• Task data:
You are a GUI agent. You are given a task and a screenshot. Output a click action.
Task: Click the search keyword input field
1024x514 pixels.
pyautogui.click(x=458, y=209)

---

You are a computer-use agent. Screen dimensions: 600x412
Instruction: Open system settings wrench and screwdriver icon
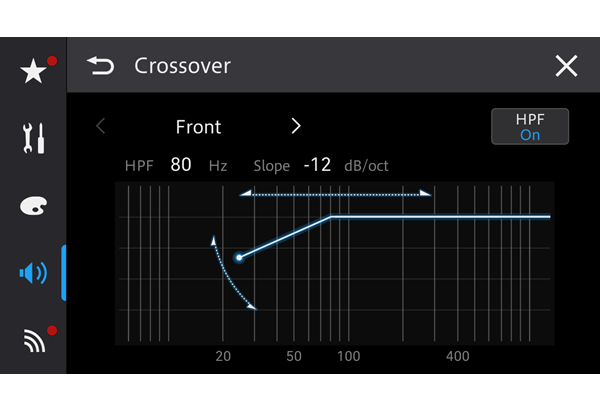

• Required work: Return each line of the preceding material in which "agent" can be found.

• Response to the exercise:
You are a GUI agent. You are given a task and a screenshot. Output a click action.
You are a computer-use agent. Screen dimensions: 600x412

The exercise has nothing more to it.